Buttu stated up that under the Trump administration there had been more new Israeli settlements than in previous US administrations. She sees a correlation between the increasing settlements and the “Trump plan”, which she describes as an extension of Netanyahu’s ideas. Buttu pointed out four different measures based on Netanyahu’s ideas, on how to deal with the Palestinians, who he viewed solely either as demographic or security threat. 

1.       Redefining refugees, to only include those who actually touched the soil back in 1948.

2.       Get rid of UNRWA, by cutting funds.

3.       Move the US embassy and close down US consulates in Jerusalem.

4.       Combining zones A and B. Push the Palestinians in to cantons or Bantustans. 

She also said that Netanyahu wished to see the Palestinians simply as a minority group, like the Copts in Egypt, or the Alawites in Syria, and limit their representation.

For now the “Trump plan” will not be revealed until after the Israeli election, she added. She discussed the possibility of it even existing whatsoever, saying that only four people; Donald Trump, Jared Kushner, Jason Greenblatt and David Friedman, are said to have seen the “plan”.

Buttu also discussed the worsening humanitarian situation in Palestine. Friday 25 January was the 44th consecutive week of Palestinians protesting in Gaza. 23, 688 Palestinians have been shot or injured at the border fence, more people have been injured than during the bombing of Gaza during Operation Protective Edge in 2014. The ICRC (International Committee of the Red Cross) says that Gaza’s hospitals cannot keep up with all the medical demands. They said that there is not a single hospital in the world that could keep up with the demands. Simultaneously the ongoing denial of electricity, the blockade, unclean water are other humanitarian issues faced by Palestinians in Gaza.

On the Palestinian Authority, Buttu said that there are some views held by people who wants to see Hamas eliminated or to repent.

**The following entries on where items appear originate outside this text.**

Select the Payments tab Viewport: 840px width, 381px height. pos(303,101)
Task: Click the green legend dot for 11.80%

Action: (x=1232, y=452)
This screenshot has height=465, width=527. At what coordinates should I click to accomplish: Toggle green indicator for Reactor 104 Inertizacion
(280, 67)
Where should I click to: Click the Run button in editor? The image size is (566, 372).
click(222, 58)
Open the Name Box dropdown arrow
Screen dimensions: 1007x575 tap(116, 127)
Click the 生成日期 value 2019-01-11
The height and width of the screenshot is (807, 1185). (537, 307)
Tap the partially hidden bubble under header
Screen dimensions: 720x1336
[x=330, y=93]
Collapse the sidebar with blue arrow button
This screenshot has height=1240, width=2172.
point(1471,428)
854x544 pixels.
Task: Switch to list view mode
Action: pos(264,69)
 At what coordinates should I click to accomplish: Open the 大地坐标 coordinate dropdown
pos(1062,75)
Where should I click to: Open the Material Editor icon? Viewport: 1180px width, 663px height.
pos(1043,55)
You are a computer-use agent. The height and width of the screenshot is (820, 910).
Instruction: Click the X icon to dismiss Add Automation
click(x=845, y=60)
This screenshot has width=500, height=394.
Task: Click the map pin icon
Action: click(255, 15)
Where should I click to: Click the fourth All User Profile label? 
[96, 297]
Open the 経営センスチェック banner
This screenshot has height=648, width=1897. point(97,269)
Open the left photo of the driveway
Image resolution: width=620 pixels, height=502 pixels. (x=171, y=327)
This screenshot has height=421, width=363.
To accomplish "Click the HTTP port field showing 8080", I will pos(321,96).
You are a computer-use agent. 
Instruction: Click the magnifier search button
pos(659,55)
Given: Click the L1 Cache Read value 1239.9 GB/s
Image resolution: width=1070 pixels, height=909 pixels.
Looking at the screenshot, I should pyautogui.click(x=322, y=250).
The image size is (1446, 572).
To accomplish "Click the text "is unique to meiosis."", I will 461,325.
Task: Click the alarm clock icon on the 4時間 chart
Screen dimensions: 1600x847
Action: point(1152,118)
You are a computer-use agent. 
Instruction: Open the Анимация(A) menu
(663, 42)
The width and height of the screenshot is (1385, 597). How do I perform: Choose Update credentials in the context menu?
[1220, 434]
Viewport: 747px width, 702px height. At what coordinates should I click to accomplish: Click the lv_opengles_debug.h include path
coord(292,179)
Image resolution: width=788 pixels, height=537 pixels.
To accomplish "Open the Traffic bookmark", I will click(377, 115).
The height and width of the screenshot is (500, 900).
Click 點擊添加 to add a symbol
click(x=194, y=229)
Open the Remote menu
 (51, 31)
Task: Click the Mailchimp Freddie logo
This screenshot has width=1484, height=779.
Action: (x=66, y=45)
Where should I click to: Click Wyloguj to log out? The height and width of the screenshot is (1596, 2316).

Mahmoud Abbas dissolved the parliament in December 2018. 2007 was the last time they met.Buttu claimed that both sides seem to be content with ruling their own territories, although there is talk of reconciliation. President Abbas has also called for elections within 6 months. Polls have indicated that the majority oppose both parties. Buttu also mentioned the three-year-old alliance between five political parties, the Democratic Alliance, and their possible impact on a potential election, which had been picking up support.

Buttu also stressed the pressures on Palestinian civil society, on NGOs and on donors. She mentioned the role of NGO Monitor in targeting the legitimate work that is being done by them, among other things, pointing out and chastising the terminology used. The Palestinian Authority along with Hamas has also pressurised various organisations. Some NGOs are closing down because of regulations put down by either one or the two administrations. She added that the environment overall is a difficult one to operate in, an environment of coercion, including denial of visas, permit restrictions, and movement restrictions among others. Yet with that said, it is important that the NGOs push back on the challenges they are facing, and also that the countries funding the NGOs do the same.

Concerning the UK and what they and other international actors can and should do, Buttu stressed the importance of holding Israel accountable for what is occurring, stopping the settlements and question Israel’s intentions with for example Khan Al-Ahmar.